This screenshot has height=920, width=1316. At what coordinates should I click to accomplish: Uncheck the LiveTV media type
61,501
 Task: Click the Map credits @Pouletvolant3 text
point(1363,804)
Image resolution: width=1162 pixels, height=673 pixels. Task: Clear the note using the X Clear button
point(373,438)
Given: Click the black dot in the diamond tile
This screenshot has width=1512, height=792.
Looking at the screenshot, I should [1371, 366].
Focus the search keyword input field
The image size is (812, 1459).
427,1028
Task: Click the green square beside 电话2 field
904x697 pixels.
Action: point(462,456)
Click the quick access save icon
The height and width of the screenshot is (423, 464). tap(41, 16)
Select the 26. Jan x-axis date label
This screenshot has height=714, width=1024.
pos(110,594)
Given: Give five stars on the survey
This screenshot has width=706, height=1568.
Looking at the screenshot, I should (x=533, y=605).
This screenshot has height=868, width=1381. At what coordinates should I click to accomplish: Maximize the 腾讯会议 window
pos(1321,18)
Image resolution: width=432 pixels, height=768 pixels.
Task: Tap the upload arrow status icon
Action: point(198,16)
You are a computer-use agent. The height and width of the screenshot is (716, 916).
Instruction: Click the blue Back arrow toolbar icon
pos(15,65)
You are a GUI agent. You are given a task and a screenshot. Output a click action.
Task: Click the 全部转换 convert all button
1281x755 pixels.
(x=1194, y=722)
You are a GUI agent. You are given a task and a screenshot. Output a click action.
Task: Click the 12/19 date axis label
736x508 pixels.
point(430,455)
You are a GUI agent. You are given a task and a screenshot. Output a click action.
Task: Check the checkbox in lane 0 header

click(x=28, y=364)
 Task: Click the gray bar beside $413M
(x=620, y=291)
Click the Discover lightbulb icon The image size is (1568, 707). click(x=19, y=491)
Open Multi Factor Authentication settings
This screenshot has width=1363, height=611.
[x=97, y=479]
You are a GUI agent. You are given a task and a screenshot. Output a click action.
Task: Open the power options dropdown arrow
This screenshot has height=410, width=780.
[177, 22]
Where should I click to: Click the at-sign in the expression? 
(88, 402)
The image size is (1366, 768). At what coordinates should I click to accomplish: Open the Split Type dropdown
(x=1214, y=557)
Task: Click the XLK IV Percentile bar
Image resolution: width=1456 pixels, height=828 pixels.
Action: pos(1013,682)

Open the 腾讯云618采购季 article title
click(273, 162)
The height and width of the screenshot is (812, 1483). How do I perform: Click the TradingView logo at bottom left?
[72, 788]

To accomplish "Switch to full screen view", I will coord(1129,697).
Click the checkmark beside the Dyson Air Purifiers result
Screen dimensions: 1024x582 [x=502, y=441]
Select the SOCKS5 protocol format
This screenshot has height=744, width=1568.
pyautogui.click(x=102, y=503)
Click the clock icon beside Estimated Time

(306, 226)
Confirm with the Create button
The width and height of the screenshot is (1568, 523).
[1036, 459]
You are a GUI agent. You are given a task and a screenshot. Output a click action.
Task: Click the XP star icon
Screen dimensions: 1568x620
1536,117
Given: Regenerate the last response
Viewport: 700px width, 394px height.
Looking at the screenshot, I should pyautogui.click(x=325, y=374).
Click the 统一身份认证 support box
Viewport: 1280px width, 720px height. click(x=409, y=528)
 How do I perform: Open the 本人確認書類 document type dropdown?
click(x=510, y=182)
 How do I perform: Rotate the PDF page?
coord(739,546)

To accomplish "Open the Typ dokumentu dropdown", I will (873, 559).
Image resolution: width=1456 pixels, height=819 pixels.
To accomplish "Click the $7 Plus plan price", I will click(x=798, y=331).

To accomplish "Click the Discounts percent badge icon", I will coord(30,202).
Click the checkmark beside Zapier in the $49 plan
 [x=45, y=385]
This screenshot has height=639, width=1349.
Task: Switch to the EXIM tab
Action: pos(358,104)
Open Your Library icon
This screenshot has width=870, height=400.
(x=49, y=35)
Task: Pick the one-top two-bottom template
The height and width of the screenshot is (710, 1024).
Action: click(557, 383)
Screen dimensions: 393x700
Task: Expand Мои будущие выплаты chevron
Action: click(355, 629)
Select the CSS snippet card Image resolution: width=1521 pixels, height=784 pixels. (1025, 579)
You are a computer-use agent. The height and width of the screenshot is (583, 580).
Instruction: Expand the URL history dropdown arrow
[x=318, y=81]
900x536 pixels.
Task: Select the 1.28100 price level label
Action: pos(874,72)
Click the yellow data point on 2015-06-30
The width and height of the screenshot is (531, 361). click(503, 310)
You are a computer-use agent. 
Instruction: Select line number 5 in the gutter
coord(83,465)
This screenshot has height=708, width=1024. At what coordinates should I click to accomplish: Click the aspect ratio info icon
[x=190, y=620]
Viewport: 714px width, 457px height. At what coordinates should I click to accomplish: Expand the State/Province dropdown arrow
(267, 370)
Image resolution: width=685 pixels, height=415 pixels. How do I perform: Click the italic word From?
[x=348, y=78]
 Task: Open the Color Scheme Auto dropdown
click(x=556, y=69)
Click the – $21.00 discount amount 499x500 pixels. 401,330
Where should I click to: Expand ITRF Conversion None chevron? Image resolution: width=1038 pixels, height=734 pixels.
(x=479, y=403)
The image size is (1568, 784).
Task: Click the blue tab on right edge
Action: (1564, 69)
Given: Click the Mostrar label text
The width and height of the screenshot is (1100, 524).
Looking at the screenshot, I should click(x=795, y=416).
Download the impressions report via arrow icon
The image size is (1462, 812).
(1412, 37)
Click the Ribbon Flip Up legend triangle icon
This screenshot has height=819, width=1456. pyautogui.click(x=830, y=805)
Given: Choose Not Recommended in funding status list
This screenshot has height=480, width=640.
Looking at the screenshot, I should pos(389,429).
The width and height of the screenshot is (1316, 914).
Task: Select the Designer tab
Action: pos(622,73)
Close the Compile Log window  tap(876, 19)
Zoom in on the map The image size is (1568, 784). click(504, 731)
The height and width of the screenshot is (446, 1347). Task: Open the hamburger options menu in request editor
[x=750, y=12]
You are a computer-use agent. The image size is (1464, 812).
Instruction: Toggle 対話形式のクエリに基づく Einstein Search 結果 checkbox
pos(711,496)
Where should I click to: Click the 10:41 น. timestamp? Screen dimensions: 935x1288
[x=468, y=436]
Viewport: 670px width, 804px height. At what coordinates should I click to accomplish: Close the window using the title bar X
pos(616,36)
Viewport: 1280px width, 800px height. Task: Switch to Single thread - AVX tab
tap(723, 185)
-*-
Work instructions: Repeat the data above word for word, starting at the line containing "Open the 腾讯云618采购季 article title" and ending at the line containing "Screen dimensions: 1024x582 [x=502, y=441]".

Final result:
Open the 腾讯云618采购季 article title
click(273, 162)
The height and width of the screenshot is (812, 1483). How do I perform: Click the TradingView logo at bottom left?
[72, 788]

To accomplish "Switch to full screen view", I will coord(1129,697).
Click the checkmark beside the Dyson Air Purifiers result
Screen dimensions: 1024x582 [x=502, y=441]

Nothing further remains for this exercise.